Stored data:
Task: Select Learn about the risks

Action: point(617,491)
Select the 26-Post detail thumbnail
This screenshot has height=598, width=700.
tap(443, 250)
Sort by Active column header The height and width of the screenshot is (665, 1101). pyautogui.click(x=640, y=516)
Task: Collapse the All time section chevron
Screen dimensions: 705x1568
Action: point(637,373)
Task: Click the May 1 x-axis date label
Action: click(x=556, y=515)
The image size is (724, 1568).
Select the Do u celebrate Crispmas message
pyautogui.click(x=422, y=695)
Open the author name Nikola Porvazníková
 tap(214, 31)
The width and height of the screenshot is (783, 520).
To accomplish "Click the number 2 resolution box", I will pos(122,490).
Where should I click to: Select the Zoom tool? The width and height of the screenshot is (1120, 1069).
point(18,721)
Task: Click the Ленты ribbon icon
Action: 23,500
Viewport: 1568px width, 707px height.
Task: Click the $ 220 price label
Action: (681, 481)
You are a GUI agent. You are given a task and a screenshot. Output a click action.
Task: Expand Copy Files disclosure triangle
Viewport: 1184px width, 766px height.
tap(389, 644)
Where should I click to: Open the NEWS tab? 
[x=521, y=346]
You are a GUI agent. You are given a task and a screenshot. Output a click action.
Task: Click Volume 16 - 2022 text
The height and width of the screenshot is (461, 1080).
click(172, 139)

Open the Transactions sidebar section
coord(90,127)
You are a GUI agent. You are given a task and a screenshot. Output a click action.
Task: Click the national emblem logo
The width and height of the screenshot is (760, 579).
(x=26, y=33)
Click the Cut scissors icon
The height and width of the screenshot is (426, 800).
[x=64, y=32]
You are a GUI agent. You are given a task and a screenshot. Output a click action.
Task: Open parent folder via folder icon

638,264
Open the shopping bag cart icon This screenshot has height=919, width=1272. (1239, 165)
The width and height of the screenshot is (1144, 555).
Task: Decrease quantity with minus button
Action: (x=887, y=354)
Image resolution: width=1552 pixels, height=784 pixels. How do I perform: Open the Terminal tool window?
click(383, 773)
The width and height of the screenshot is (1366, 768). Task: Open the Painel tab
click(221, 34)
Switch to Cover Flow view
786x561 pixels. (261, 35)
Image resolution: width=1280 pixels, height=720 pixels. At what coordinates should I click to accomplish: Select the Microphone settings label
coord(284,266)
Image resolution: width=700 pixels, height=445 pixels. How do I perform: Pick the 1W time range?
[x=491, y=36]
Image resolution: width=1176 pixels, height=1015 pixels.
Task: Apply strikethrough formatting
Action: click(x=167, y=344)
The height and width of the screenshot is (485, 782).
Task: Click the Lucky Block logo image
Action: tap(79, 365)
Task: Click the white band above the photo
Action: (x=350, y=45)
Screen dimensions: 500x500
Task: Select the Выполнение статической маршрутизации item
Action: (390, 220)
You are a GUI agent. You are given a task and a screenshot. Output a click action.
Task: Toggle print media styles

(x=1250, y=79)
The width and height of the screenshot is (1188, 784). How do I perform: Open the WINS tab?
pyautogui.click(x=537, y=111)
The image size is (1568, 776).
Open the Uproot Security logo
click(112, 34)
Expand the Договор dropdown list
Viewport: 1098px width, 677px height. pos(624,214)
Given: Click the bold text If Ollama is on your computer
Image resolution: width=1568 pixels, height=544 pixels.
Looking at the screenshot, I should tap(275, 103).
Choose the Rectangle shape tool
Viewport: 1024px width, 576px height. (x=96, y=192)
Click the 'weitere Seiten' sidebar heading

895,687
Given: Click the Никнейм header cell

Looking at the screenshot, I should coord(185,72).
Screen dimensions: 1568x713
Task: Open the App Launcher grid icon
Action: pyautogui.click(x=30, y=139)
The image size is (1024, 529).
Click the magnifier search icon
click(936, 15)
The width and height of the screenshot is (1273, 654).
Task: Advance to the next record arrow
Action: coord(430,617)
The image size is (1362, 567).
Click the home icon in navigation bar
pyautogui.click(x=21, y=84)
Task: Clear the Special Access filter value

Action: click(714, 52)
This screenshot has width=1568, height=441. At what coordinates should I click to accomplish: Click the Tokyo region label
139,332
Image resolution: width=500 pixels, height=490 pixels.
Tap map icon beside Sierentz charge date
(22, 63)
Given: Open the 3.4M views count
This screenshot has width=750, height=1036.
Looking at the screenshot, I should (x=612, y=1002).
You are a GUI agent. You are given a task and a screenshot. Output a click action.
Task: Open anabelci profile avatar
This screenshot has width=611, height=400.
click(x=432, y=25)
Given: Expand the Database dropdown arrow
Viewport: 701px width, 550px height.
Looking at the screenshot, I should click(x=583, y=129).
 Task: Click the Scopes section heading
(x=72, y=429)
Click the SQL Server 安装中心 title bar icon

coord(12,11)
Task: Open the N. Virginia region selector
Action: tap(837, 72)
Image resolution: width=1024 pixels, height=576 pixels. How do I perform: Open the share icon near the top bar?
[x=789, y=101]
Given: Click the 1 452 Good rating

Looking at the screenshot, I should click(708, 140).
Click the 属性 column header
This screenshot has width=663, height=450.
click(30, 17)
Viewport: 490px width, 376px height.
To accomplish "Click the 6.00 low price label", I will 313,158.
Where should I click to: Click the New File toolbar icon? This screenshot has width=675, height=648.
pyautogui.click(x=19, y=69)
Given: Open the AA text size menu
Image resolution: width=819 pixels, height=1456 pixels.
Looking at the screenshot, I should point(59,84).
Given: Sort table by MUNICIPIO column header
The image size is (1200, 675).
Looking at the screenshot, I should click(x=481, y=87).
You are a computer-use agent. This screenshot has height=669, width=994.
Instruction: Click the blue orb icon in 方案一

Problem statement: Where in the entries does the word "column" occur? Copy out each line that has it.

Response area:
Sort by Active column header The height and width of the screenshot is (665, 1101). pyautogui.click(x=640, y=516)
Click the 属性 column header
Given: Sort table by MUNICIPIO column header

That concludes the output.